George Thompson fought bravely for his country in the Second World War - but has passed away with no family members and few surviving friends.
Now The Star is joining calls from the Royal Air Force Association to give George, of Woodseats, the send-off he deserves.
Andy Merris, standard bearer of the Rotherham RAFA, said: “It’s about trying to get people there and to give the guy a send-off.
“We would love people to attend as a mark of respect and just to say, ‘Thank you, God bless you’.”
George William Thompson was born in Sheffield on September 19, 1917.
Both he and his wife, Mildred, worked at Laycock’s Engineering Works, which made aircraft parts.
George was an inspector in the Aircraft Inspection Department.
George’s role was regarded as a reserved occupation so it took numerous attempts before he was eventually accepted into the RAF for pilot training at the age of 24.
He began his training on April 13, 1942, and just 17 days later he flew solo for the first time.
George and his fellow course members were earmarked to fly bombers and he was sent to Canada and the USA. While training with the American Army Air Corps it was discovered he had incredible night vision.
Speaking to The Star during an interview in 2005, George said: “We were supposed to be going onto bombers but, when it was recorded about my night-sight, I went onto night fighters.
“That most likely saved my life because thousands of bomber crew were killed.”
George did, however, have a number of close shaves himself, notably a dicey flight from Britain to Morocco.
Knowing they had limited fuel, George and his navigator Russell Spencer waited until there was a favourable tailwind before they took off.
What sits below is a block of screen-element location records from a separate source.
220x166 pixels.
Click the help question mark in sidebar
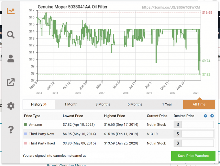click(x=11, y=130)
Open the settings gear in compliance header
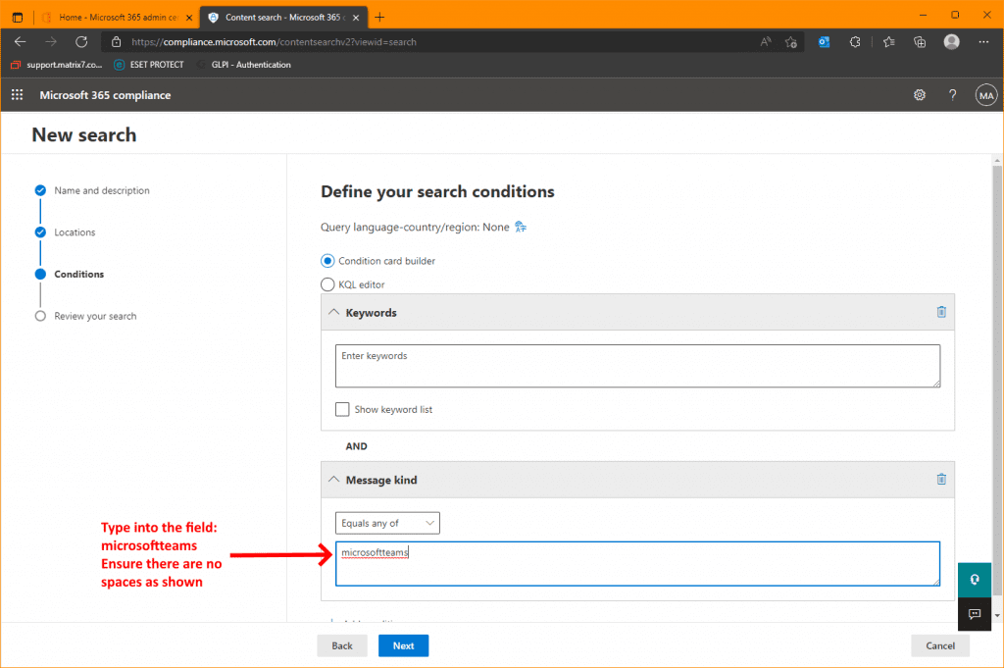This screenshot has height=668, width=1004. click(x=920, y=95)
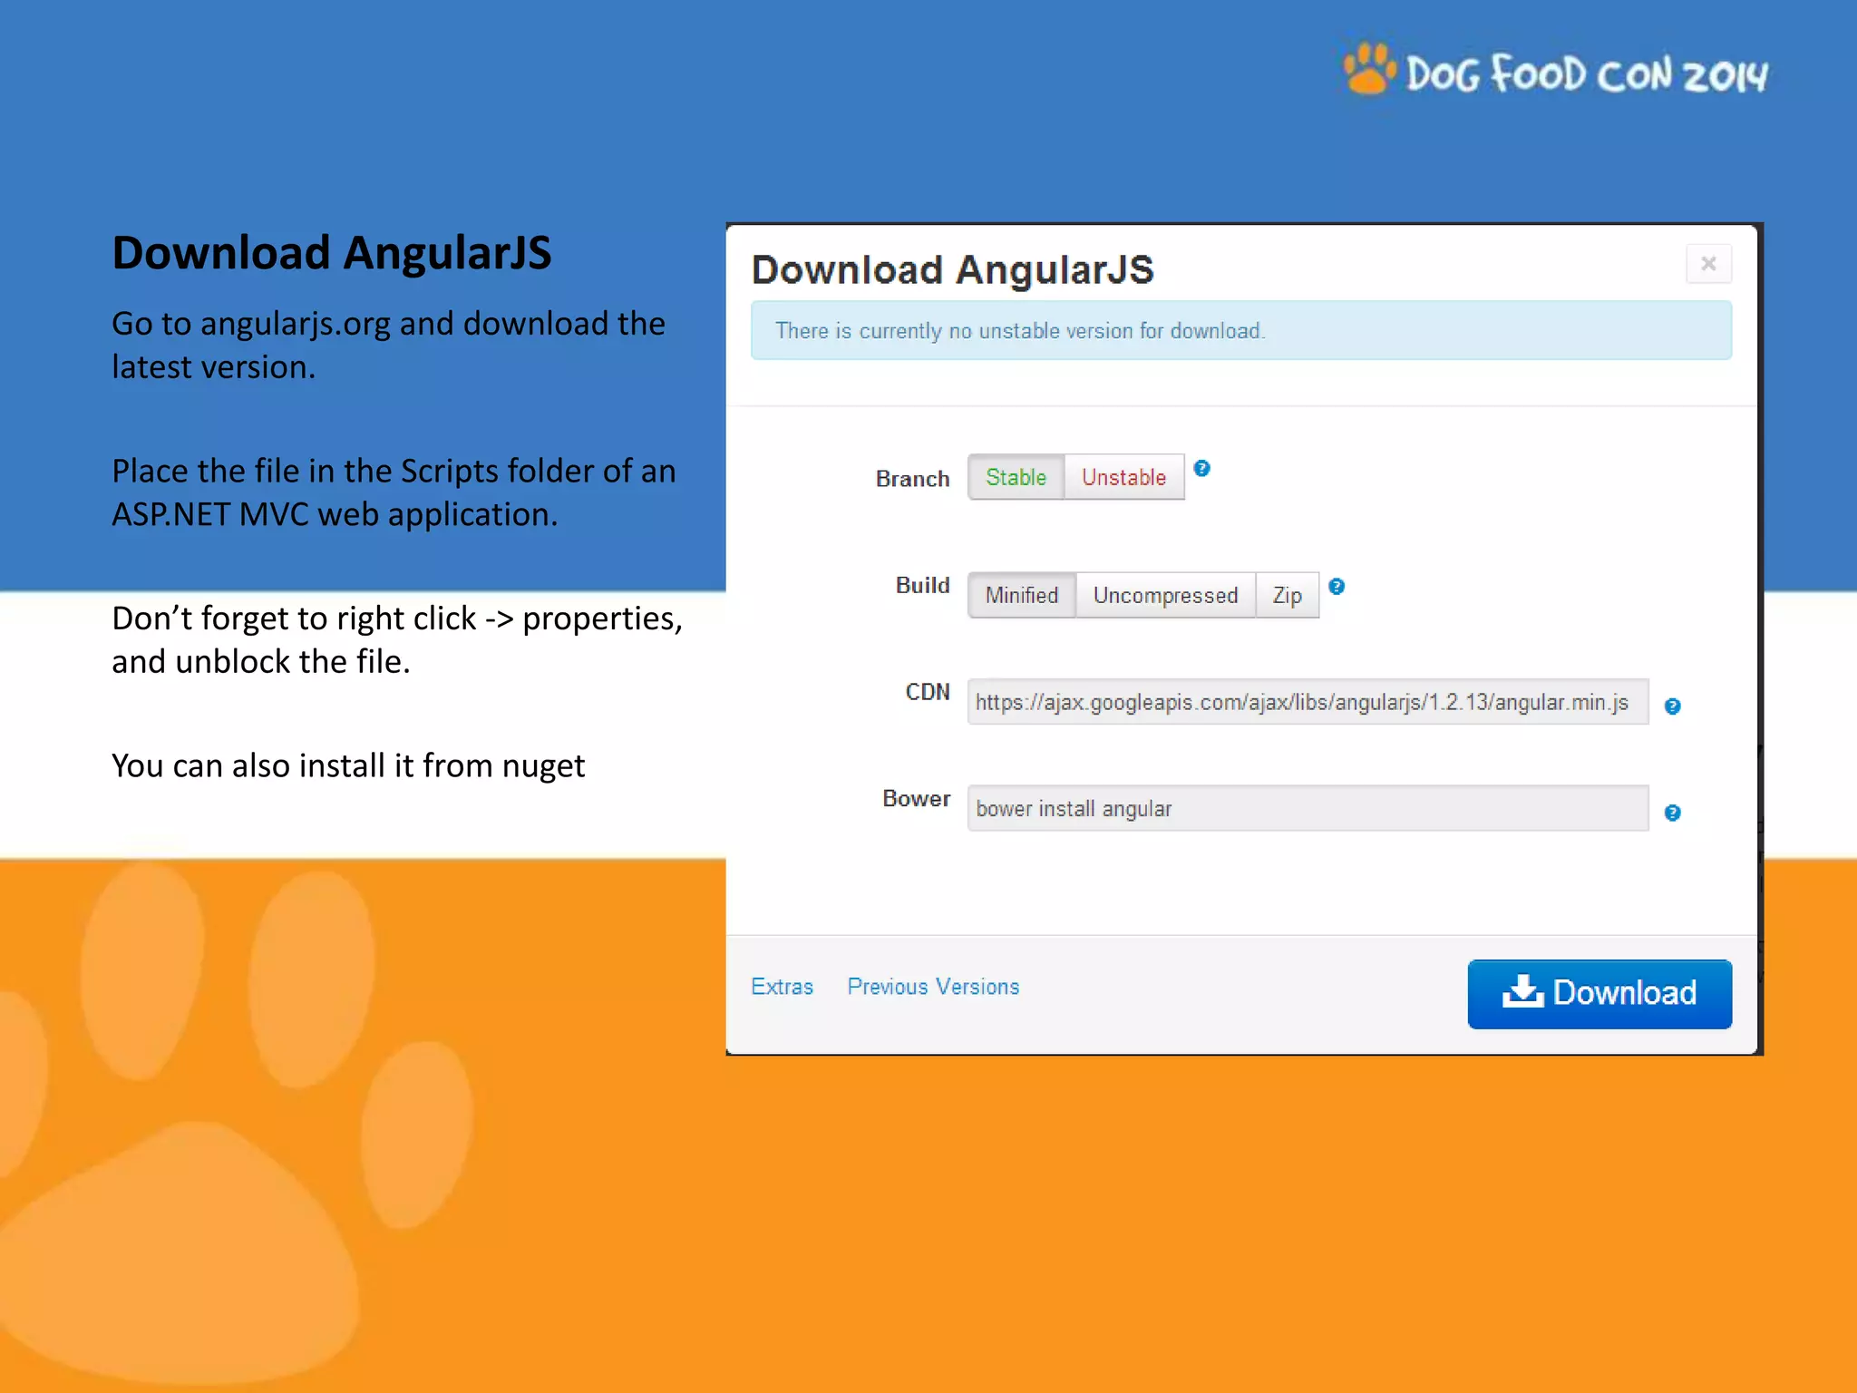This screenshot has width=1857, height=1393.
Task: Click the Download AngularJS dialog title
Action: click(952, 270)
About halfway there, it looked like they weren’t going to make it.
“We were given a new course to cut out some distance and we flew over Portugal and the bottom end of Spain with our cannons ready because there were German aircraft in the area,” George had recalled.
“Luckily, we never saw a thing - it was lunchtime and I think they must have all gone to lunch.
“However still over the Atlantic, the gauges were showing empty. I saw the coast coming up and I flew straight towards the runway.
“As we taxied at the end of the runway, the control tower told us to follow a jeep and, just as I turned off the runway, both engines stopped. We had run out of fuel.”
George and his squadron flew night interception and patrolled the skies above the Burmese jungle looking for any Japanese incursions until VJ Day in August, 1945.
He was finally demobbed from the RAF in May 1946 with the rank of Warrant Officer.
Mildred died in 2004.
George spent his final years in a care home and died on May 14.
The funeral will take place on Friday, May 30, at Hutcliffe Wood Crematorium, Periwood Lane, at 3.30pm.